EXERCISE AIM: Transcribe verbatim the span of lines that opens with the line containing "513x288 pixels." and closes with the last line of the data below.

INFORMATION GIVEN:
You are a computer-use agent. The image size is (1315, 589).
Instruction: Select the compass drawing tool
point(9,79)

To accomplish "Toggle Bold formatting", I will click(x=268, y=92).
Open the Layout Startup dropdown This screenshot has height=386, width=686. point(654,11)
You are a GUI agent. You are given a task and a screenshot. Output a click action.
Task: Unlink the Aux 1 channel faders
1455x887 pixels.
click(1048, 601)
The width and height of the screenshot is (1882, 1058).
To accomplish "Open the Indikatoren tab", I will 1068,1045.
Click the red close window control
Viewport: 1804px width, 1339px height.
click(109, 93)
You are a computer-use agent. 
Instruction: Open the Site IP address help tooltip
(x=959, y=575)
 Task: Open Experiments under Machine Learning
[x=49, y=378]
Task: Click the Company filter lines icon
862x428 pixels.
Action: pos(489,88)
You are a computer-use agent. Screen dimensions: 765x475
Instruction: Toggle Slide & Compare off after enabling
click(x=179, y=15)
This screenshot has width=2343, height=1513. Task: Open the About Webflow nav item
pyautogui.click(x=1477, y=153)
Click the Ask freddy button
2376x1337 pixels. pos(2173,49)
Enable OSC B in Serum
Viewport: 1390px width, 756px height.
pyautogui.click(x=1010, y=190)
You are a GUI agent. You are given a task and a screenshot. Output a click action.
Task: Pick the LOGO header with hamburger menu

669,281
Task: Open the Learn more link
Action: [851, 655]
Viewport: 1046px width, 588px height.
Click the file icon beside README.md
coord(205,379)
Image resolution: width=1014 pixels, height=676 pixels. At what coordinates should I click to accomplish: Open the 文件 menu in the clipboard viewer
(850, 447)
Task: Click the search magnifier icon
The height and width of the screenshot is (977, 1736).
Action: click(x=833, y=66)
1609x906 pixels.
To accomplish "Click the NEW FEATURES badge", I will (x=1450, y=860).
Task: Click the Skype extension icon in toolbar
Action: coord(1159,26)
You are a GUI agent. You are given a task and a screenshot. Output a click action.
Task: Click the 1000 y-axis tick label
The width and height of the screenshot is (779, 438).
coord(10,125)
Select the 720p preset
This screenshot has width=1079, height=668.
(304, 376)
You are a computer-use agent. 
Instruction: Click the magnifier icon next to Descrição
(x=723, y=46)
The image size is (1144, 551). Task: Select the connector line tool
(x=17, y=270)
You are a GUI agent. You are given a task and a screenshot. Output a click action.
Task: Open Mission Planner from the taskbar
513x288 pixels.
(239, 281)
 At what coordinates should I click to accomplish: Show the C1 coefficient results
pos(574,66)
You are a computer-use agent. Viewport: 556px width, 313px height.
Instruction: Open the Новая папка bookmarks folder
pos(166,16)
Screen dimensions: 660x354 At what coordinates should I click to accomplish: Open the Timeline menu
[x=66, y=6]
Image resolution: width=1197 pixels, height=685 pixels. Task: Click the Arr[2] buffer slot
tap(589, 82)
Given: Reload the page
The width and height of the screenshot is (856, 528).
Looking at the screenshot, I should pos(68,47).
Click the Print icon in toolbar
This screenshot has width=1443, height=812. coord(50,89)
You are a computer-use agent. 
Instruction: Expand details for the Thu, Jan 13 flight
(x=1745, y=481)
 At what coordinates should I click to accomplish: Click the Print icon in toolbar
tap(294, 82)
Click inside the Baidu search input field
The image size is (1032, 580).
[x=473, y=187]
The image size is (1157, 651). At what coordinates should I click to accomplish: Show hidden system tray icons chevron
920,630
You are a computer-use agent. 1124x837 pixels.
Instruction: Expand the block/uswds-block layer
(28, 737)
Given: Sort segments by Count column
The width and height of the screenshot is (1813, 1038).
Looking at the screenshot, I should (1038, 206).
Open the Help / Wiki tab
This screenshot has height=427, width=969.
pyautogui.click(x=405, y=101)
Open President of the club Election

PROBLEM SOLUTION:
513x288 pixels.
(239, 281)
 At what coordinates should I click to accomplish: Show the C1 coefficient results
pos(574,66)
You are a computer-use agent. Viewport: 556px width, 313px height.
Instruction: Open the Новая папка bookmarks folder
pos(166,16)
Screen dimensions: 660x354 At what coordinates should I click to accomplish: Open the Timeline menu
[x=66, y=6]
Image resolution: width=1197 pixels, height=685 pixels. Task: Click the Arr[2] buffer slot
tap(589, 82)
Given: Reload the page
The width and height of the screenshot is (856, 528).
Looking at the screenshot, I should pos(68,47).
Click the Print icon in toolbar
This screenshot has width=1443, height=812. coord(50,89)
You are a computer-use agent. 
Instruction: Expand details for the Thu, Jan 13 flight
(x=1745, y=481)
 At what coordinates should I click to accomplish: Click the Print icon in toolbar
tap(294, 82)
Click inside the Baidu search input field
The image size is (1032, 580).
[x=473, y=187]
The image size is (1157, 651). At what coordinates should I click to accomplish: Show hidden system tray icons chevron
920,630
You are a computer-use agent. 1124x837 pixels.
Instruction: Expand the block/uswds-block layer
(28, 737)
Given: Sort segments by Count column
The width and height of the screenshot is (1813, 1038).
Looking at the screenshot, I should (1038, 206).
Open the Help / Wiki tab
This screenshot has height=427, width=969.
pyautogui.click(x=405, y=101)
Open President of the club Election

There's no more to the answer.